Board members of the Company will be elected by the Ordinary General Assembly. The recommended number of Board members should be between 5 and 9.
A Chairman and a Deputy Chairman will need to be elected by the Board of Directors through secret ballot. The Chairman of the Board of Directors is not permitted to hold an executive position within the Company.
When electing Board members, the Ordinary General Assembly should take into consideration each candidate’s personal and professional capabilities such as his or her ability to lead, competence, financial expertise and medical fitness.
The term of the Board of Directors cannot exceed 3 years. Board members may be re-elected for 1 or more terms.
The CEO of the Company is selected through a resolution issued by the Board of Directors.
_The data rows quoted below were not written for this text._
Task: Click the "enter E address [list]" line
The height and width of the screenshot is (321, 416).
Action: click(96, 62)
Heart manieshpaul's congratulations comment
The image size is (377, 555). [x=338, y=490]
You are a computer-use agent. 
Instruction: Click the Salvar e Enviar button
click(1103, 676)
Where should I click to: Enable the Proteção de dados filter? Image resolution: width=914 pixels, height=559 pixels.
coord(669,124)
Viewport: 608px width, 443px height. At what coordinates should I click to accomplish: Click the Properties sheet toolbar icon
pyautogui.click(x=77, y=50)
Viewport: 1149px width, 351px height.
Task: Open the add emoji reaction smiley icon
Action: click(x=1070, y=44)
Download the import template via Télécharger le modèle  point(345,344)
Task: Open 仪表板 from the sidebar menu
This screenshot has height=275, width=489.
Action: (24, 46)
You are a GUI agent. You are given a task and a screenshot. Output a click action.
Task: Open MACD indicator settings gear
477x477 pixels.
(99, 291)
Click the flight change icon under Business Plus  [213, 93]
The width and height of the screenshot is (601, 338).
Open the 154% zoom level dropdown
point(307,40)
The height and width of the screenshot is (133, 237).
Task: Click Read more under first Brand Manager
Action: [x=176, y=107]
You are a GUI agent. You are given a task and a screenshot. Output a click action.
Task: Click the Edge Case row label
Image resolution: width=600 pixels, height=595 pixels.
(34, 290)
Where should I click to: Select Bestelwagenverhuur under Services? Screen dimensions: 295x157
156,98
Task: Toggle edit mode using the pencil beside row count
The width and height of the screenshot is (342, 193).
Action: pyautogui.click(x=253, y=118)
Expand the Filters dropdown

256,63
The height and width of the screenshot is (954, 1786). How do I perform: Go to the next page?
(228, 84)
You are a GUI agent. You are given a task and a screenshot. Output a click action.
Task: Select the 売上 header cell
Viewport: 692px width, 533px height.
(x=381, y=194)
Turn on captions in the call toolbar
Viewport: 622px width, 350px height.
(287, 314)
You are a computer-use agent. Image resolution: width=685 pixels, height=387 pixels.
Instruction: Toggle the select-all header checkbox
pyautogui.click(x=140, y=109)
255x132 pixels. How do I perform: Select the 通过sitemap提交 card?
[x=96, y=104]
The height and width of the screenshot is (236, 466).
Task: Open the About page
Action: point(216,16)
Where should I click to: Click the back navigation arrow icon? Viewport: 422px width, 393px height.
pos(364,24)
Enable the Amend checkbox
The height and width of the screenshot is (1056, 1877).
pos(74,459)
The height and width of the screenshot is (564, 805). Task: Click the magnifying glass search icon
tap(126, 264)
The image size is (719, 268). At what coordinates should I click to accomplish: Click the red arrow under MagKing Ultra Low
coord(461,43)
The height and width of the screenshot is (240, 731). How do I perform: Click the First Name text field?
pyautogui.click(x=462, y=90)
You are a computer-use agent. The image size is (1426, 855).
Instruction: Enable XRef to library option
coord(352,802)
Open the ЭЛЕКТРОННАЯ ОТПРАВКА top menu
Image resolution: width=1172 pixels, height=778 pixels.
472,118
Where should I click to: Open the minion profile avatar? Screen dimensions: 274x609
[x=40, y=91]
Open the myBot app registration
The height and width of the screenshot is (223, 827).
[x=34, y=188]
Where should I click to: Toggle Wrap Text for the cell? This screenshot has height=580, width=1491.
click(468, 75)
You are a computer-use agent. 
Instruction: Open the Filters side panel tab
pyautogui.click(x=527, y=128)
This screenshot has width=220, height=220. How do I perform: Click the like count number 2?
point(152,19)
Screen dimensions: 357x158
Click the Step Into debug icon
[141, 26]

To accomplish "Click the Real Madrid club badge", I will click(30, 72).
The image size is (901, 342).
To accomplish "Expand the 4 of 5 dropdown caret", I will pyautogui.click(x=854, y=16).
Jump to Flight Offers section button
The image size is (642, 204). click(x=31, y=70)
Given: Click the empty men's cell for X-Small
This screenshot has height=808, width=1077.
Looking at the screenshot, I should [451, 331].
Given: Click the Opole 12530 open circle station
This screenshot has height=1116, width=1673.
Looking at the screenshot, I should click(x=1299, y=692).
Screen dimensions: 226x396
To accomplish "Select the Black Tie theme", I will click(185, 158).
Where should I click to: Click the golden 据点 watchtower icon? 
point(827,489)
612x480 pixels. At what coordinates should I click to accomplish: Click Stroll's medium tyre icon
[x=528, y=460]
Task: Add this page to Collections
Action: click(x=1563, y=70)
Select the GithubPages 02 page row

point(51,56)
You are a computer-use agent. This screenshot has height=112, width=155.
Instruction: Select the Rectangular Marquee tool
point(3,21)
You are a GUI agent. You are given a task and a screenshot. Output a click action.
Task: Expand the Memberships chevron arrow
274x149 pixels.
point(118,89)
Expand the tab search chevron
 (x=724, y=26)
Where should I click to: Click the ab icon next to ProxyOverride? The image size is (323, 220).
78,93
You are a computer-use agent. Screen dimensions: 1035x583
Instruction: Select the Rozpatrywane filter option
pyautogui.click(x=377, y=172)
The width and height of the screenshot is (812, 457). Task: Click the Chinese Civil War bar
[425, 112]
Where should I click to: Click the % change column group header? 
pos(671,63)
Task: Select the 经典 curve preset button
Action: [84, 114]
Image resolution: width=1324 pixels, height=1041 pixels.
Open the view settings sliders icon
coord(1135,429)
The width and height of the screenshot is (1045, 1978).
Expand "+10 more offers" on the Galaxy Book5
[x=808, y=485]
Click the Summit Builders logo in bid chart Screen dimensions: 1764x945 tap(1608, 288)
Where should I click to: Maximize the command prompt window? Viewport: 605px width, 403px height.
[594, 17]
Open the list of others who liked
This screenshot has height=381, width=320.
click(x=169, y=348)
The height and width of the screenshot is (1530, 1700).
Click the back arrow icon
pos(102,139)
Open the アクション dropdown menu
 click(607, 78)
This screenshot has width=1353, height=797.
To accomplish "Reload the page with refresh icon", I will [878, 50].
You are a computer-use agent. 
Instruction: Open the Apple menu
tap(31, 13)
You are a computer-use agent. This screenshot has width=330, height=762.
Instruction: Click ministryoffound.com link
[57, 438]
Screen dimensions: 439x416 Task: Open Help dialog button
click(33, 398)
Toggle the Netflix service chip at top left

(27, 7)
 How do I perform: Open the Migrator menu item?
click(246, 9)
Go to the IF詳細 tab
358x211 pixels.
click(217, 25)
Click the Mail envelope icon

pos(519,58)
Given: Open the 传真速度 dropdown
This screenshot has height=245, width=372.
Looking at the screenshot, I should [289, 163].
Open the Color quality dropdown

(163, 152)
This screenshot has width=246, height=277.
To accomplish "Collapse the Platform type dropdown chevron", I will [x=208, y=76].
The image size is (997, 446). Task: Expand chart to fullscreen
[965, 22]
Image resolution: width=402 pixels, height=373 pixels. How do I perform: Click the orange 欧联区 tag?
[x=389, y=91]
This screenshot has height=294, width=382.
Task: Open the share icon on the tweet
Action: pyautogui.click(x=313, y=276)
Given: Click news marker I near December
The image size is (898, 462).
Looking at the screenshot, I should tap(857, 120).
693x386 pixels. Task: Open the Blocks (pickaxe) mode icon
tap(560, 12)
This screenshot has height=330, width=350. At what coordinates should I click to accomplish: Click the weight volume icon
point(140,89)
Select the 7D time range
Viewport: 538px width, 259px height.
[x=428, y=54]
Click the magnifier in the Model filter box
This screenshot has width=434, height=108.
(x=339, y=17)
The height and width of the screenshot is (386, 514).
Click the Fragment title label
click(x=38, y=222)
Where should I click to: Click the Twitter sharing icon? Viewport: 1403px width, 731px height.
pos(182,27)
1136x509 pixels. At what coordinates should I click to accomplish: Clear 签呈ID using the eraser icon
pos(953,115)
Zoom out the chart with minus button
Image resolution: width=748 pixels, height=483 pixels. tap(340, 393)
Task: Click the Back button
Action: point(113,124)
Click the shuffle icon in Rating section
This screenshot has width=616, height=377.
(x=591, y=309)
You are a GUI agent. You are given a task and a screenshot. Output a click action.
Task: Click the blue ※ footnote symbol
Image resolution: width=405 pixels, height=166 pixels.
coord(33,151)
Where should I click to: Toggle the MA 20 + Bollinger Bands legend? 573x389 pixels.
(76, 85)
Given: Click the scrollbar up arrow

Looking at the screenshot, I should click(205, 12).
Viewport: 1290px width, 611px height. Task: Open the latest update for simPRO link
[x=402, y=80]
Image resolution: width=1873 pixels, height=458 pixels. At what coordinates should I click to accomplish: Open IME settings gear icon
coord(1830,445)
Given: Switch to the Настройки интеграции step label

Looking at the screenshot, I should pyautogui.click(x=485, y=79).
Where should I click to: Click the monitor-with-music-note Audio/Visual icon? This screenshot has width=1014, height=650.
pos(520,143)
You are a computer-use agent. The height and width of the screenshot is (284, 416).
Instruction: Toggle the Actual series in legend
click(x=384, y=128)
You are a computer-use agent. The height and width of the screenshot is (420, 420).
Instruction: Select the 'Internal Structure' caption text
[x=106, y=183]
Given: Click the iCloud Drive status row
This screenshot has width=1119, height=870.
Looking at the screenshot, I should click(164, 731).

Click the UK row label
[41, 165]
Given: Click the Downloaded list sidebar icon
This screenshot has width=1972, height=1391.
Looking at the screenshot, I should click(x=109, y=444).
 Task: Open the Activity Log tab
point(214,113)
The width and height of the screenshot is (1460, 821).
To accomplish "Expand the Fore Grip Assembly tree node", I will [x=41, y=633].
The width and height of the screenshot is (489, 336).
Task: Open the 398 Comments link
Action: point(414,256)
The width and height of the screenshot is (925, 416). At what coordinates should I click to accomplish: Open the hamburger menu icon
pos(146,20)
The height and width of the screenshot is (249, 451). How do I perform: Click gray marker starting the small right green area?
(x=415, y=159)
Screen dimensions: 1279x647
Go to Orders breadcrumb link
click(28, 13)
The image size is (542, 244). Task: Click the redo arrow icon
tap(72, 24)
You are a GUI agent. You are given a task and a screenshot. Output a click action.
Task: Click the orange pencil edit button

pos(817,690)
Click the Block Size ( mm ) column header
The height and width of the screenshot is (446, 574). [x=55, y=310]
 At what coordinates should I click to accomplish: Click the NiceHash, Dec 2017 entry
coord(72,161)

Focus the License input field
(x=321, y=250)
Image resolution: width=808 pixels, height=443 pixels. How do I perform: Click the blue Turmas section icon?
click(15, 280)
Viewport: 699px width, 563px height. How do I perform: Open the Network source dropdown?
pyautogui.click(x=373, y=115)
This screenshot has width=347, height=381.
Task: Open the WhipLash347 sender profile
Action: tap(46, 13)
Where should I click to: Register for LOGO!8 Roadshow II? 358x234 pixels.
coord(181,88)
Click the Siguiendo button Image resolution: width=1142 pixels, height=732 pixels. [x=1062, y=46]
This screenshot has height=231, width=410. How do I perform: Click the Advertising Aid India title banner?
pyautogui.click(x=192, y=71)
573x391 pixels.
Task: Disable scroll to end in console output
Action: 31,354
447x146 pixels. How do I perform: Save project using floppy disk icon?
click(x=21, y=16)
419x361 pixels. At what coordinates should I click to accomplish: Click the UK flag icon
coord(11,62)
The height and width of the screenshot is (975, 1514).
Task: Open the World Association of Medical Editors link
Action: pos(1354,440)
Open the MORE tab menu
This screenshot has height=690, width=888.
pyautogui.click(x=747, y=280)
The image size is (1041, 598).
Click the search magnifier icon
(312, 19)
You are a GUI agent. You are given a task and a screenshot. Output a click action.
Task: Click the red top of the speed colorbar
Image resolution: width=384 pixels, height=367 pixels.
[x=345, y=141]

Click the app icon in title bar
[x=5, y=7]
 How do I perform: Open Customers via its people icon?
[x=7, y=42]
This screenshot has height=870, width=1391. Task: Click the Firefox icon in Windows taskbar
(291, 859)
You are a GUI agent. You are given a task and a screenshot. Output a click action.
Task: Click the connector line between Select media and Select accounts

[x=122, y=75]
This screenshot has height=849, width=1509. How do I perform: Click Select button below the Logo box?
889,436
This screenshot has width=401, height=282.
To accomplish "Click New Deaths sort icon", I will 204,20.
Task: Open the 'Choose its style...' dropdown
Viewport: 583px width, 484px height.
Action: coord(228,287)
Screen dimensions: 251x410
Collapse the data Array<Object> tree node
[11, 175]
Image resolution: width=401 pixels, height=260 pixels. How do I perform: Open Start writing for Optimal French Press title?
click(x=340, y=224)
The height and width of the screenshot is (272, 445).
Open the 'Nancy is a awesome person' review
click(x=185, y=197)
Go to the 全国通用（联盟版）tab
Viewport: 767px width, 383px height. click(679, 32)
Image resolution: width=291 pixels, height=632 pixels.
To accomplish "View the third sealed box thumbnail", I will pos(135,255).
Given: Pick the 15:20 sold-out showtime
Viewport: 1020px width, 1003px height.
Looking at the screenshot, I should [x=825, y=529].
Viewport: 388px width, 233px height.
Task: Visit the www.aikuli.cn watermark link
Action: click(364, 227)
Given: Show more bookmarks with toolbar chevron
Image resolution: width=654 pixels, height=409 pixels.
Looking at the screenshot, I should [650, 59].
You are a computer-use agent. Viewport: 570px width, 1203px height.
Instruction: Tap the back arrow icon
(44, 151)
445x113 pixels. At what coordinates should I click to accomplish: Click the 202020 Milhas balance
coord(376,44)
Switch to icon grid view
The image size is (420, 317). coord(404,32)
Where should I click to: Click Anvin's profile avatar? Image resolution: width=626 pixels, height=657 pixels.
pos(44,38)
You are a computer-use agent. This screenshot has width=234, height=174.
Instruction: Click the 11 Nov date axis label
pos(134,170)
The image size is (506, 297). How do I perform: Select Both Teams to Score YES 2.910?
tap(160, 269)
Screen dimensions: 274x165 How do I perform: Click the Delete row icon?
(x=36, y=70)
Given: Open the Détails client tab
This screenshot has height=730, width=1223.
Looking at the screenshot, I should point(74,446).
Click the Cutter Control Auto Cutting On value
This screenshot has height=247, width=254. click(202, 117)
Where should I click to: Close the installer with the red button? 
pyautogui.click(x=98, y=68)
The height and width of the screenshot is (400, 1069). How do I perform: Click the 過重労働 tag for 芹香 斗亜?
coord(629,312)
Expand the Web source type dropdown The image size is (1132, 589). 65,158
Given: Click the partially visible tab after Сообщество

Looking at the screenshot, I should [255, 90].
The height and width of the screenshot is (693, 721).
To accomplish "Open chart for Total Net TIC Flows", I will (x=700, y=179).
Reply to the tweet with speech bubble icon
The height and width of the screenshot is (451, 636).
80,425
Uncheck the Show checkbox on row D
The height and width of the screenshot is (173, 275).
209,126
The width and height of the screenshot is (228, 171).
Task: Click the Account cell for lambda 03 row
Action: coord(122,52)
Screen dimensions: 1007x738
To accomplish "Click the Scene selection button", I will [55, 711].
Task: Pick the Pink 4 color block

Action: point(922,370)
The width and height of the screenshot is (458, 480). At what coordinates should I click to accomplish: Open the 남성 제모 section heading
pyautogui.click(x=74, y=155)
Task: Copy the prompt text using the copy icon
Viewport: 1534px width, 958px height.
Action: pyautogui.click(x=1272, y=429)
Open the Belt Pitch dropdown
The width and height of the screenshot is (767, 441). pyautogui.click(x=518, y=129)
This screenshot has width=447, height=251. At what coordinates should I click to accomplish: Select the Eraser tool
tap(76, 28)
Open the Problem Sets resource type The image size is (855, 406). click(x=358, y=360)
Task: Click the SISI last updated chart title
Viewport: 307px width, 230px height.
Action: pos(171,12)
It is not permissible for the CEO to be the Chairman or Deputy Chairman of the Board of Directors.
The Board of Directors has the authority to form an Advisory Board to assist it with its functions. The members of the Advisory Board should have the necessary experience and competence to assist the Board of Directors in developing strategic objectives to ensure the Company’s continuity and growth. The Board of Directors is tasked with establishing the bylaws for the Advisory Board which must then be submitted to the Ordinary General Assembly for approval.
The Board of Directors has the authority to form additional committees as it deems necessary to assist it with its functions.
Sale of Shares
Any shareholder who intends to sell all or part of his or her shares in the Company will be required to notify all of the shareholders in writing through the Board of Directors. Each shareholder may exercise their priority right to purchase the shares put up for sale within 30 days from the date of notification. In the event 30 days elapse and no shareholder exercises his or her right to purchase the shares, the shareholder may proceed to sell the shares to a third party. It should be noted that this procedure will not be applicable to any transfer of shares by legal inheritance.
A human resources policy should be developed for the Company that contains clear rules for employing a family member, which will address issues such as qualifications, experience, performance, evaluation and termination.
It is not permissible to create a position for the specific purpose of appointing a family member. Additionally, it is not permissible to terminate, without a valid justification, an employee who is not a family member in order to replace him or her with a family member instead.
The salary of an employee, whether or not a member of the family, should be commensurate with the employee’s position, responsibilities, academic qualifications and level of performance.
The work of a family member employed in the Company should not be subject to the supervision of another family member. In addition, no more than 1 member of the family should work in the same department unless it is in the best interests of the Company.
A family member is entitled to submit a proposal to amend the Charter. The Family Board will assess the proposal to amend the Charter and prepare a report on its findings which will be presented to the Ordinary General Assembly for its consideration and approval.
The articles of association of the Company should be amended in order to be commensurate with the provisions of the Charter.
The Charter should be reviewed by shareholders on a regular basis.
It is advisable for the Charter to include the names and signatures of each shareholder of the Company on the final page.
In conclusion, even though the Charter is merely a guide and is not mandatory for FOBs operating in Saudi Arabia, its issuance is nevertheless a positive development as it will raise a general awareness amongst FOBs of the importance of implementing proper governance frameworks and point the way to international best practice and standards and allow them to increase their contribution to the local economy. It may also provide a roadmap for the enactment of future legislation that will be binding on FOBs.